# Flat bar road bikes - 105/ultegra... what are my options?



## urnicus (Nov 13, 2007)

I keep teetering on the edge of buying a road bike... recently I have been intrigued by the flat bar road bikes.... speed and comfort? Anyways... I want a bike with good specs. Prefer 105/ultegra mix... a 10spd compact.

_Here are the bikes I have found that are close:_
Cannondale Road Warrior 1 ~$1400 (**** FIRST CHOICE****)
Masi Caffe Racer ~$1000(*** second choice ***)

A lot of the bikes just are not spec'd well enough:
Jamis Allegro (maybe an option??)
Novara Buzz
Giant FCR 1 
Kona PHD
Trek FX
Specialized Sirrus
Marin
Raleigh
K2

What other options are out there, that meet the 10x2 105/ultegra specs?


----------



## lx93 (Jun 14, 2007)

As a commuter for almost 2 years now, my opinion is that you will find a flat-bar very uncomfortable due to not being able to change posture like you can w/ drops.

As always, YMMV.


----------



## Loraura (Jun 30, 2008)

lx93 is right about the limited hand positions, however, I added bull horns to my Giant FCR so that I'd have another hand position (or 3) to work with.


----------



## urnicus (Nov 13, 2007)

i understand the possibility of grip discomfort, but I will get bar ends and I prefer a more upright riding position.


----------

..........

Exercises to complete:
[1] Transcribe everything in the flat-bar road bike thread from "As always, YMMV." down to "to work with.".
[2] In the flat-bar road bike thread, what did Loraura add to the Giant FCR?
[3] List every username that posts in the flat-bar road bike thread.
The data after this thread is separate material with no connection to it.

Information supplied:
..........

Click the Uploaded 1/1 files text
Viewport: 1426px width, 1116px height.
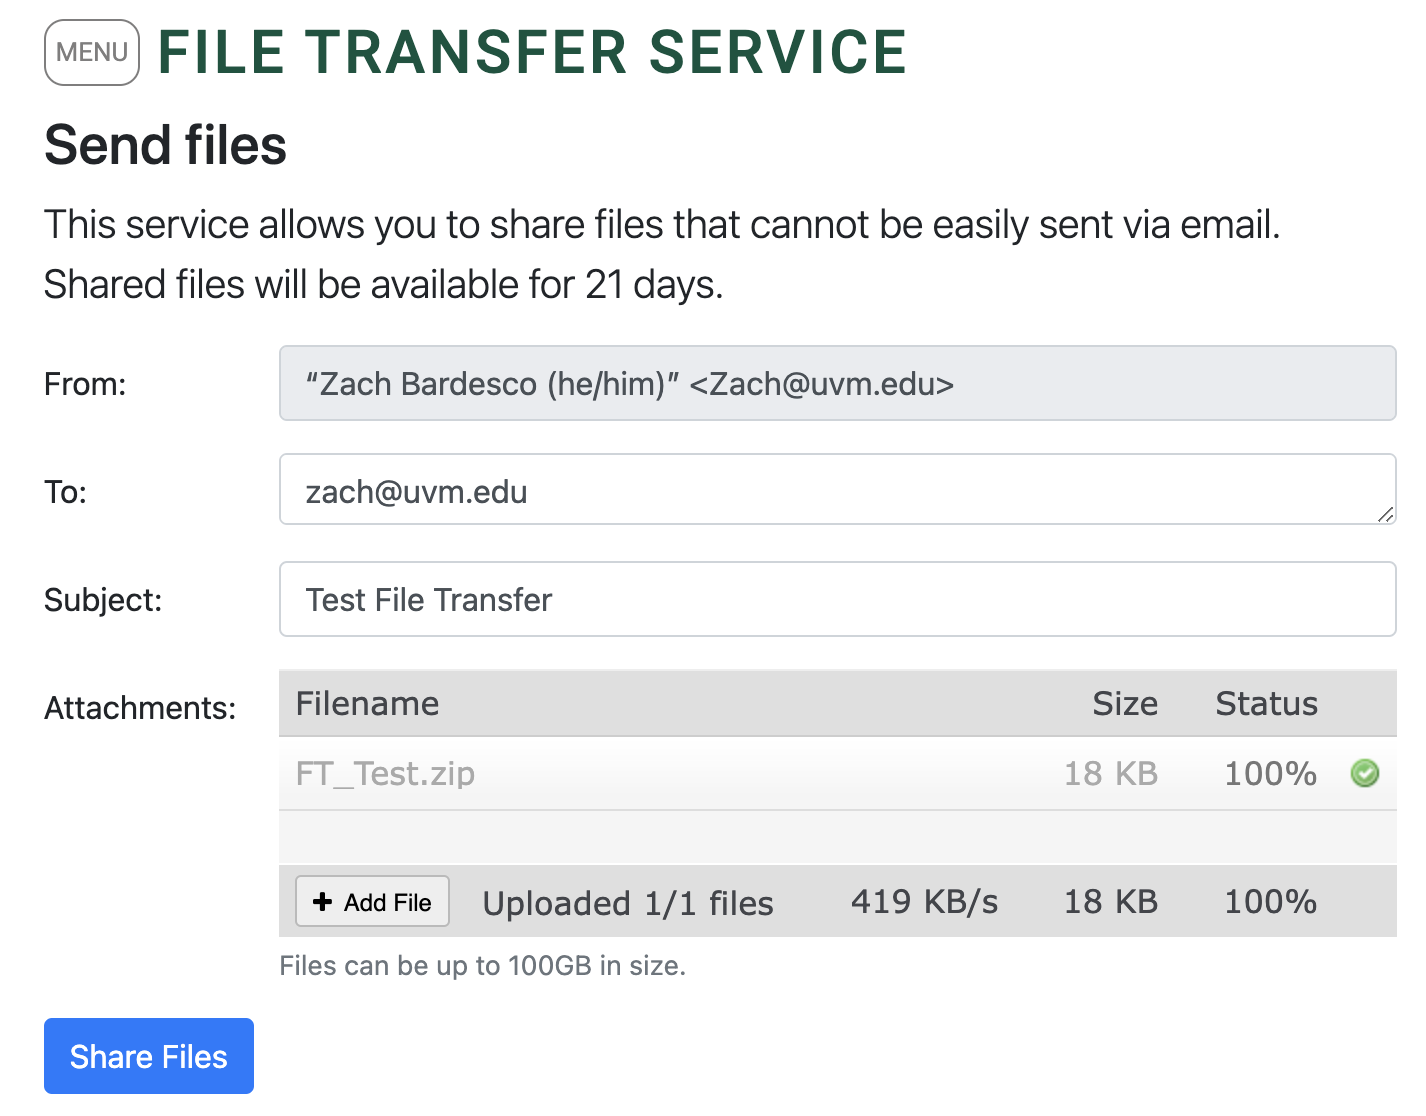628,903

..........

Answer set:
[1]
As always, YMMV.


----------



## Loraura (Jun 30, 2008)

lx93 is right about the limited hand positions, however, I added bull horns to my Giant FCR so that I'd have another hand position (or 3) to work with.

[2] Bull horns.

[3] urnicus, lx93, Loraura